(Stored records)
**********

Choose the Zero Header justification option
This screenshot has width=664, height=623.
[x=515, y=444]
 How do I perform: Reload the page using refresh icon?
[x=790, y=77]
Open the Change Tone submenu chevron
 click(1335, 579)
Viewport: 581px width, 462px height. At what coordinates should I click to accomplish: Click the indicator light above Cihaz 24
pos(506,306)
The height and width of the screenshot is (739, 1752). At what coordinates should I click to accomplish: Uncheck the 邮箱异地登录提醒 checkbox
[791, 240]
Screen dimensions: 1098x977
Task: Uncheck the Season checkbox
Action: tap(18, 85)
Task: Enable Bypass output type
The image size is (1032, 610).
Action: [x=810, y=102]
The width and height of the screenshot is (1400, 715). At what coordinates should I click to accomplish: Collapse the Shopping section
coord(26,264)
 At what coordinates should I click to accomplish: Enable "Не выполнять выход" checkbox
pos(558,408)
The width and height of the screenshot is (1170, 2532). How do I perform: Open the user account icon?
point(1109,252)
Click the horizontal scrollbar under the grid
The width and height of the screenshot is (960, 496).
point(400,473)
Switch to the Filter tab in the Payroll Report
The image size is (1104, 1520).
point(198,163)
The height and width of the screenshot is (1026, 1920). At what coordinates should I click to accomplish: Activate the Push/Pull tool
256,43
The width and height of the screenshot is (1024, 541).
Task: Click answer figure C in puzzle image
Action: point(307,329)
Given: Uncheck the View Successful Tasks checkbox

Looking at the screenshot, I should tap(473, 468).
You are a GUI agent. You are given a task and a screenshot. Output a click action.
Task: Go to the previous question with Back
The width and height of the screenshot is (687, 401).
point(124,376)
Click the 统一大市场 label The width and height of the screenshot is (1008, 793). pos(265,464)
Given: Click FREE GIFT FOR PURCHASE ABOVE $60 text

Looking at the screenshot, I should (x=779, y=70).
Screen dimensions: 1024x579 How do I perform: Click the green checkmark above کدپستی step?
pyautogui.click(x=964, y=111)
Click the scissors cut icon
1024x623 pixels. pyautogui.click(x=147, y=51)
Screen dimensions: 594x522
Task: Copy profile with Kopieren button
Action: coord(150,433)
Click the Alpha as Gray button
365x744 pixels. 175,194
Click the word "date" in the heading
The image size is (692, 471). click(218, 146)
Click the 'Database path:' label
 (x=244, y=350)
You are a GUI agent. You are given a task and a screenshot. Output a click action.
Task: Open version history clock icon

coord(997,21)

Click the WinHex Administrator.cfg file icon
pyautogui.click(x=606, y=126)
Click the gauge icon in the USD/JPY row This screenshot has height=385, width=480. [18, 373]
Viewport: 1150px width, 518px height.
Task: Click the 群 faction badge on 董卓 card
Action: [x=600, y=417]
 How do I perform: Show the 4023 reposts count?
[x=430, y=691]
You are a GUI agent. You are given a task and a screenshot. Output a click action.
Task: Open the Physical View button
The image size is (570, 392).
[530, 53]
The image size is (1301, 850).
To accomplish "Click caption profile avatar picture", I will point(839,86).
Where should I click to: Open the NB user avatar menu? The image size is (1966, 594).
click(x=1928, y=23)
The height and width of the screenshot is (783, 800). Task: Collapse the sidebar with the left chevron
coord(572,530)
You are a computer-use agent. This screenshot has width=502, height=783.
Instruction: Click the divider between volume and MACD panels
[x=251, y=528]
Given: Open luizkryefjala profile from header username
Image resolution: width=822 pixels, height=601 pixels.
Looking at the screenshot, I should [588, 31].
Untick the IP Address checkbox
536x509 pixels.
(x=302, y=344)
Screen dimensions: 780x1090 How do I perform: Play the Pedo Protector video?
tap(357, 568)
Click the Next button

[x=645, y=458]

**********

### Try it:
Word for word, restate the entries that appear above.

### Exercise output:
Choose the Zero Header justification option
This screenshot has width=664, height=623.
[x=515, y=444]
 How do I perform: Reload the page using refresh icon?
[x=790, y=77]
Open the Change Tone submenu chevron
 click(1335, 579)
Viewport: 581px width, 462px height. At what coordinates should I click to accomplish: Click the indicator light above Cihaz 24
pos(506,306)
The height and width of the screenshot is (739, 1752). At what coordinates should I click to accomplish: Uncheck the 邮箱异地登录提醒 checkbox
[791, 240]
Screen dimensions: 1098x977
Task: Uncheck the Season checkbox
Action: tap(18, 85)
Task: Enable Bypass output type
The image size is (1032, 610).
Action: [x=810, y=102]
The width and height of the screenshot is (1400, 715). At what coordinates should I click to accomplish: Collapse the Shopping section
coord(26,264)
 At what coordinates should I click to accomplish: Enable "Не выполнять выход" checkbox
pos(558,408)
The width and height of the screenshot is (1170, 2532). How do I perform: Open the user account icon?
point(1109,252)
Click the horizontal scrollbar under the grid
The width and height of the screenshot is (960, 496).
point(400,473)
Switch to the Filter tab in the Payroll Report
The image size is (1104, 1520).
point(198,163)
The height and width of the screenshot is (1026, 1920). At what coordinates should I click to accomplish: Activate the Push/Pull tool
256,43
The width and height of the screenshot is (1024, 541).
Task: Click answer figure C in puzzle image
Action: point(307,329)
Given: Uncheck the View Successful Tasks checkbox

Looking at the screenshot, I should tap(473, 468).
You are a GUI agent. You are given a task and a screenshot. Output a click action.
Task: Go to the previous question with Back
The width and height of the screenshot is (687, 401).
point(124,376)
Click the 统一大市场 label The width and height of the screenshot is (1008, 793). pos(265,464)
Given: Click FREE GIFT FOR PURCHASE ABOVE $60 text

Looking at the screenshot, I should (x=779, y=70).
Screen dimensions: 1024x579 How do I perform: Click the green checkmark above کدپستی step?
pyautogui.click(x=964, y=111)
Click the scissors cut icon
1024x623 pixels. pyautogui.click(x=147, y=51)
Screen dimensions: 594x522
Task: Copy profile with Kopieren button
Action: coord(150,433)
Click the Alpha as Gray button
365x744 pixels. 175,194
Click the word "date" in the heading
The image size is (692, 471). click(218, 146)
Click the 'Database path:' label
 (x=244, y=350)
You are a GUI agent. You are given a task and a screenshot. Output a click action.
Task: Open version history clock icon

coord(997,21)

Click the WinHex Administrator.cfg file icon
pyautogui.click(x=606, y=126)
Click the gauge icon in the USD/JPY row This screenshot has height=385, width=480. [18, 373]
Viewport: 1150px width, 518px height.
Task: Click the 群 faction badge on 董卓 card
Action: [x=600, y=417]
 How do I perform: Show the 4023 reposts count?
[x=430, y=691]
You are a GUI agent. You are given a task and a screenshot. Output a click action.
Task: Open the Physical View button
The image size is (570, 392).
[530, 53]
The image size is (1301, 850).
To accomplish "Click caption profile avatar picture", I will point(839,86).
Where should I click to: Open the NB user avatar menu? The image size is (1966, 594).
click(x=1928, y=23)
The height and width of the screenshot is (783, 800). Task: Collapse the sidebar with the left chevron
coord(572,530)
You are a computer-use agent. This screenshot has width=502, height=783.
Instruction: Click the divider between volume and MACD panels
[x=251, y=528]
Given: Open luizkryefjala profile from header username
Image resolution: width=822 pixels, height=601 pixels.
Looking at the screenshot, I should [588, 31].
Untick the IP Address checkbox
536x509 pixels.
(x=302, y=344)
Screen dimensions: 780x1090 How do I perform: Play the Pedo Protector video?
tap(357, 568)
Click the Next button

[x=645, y=458]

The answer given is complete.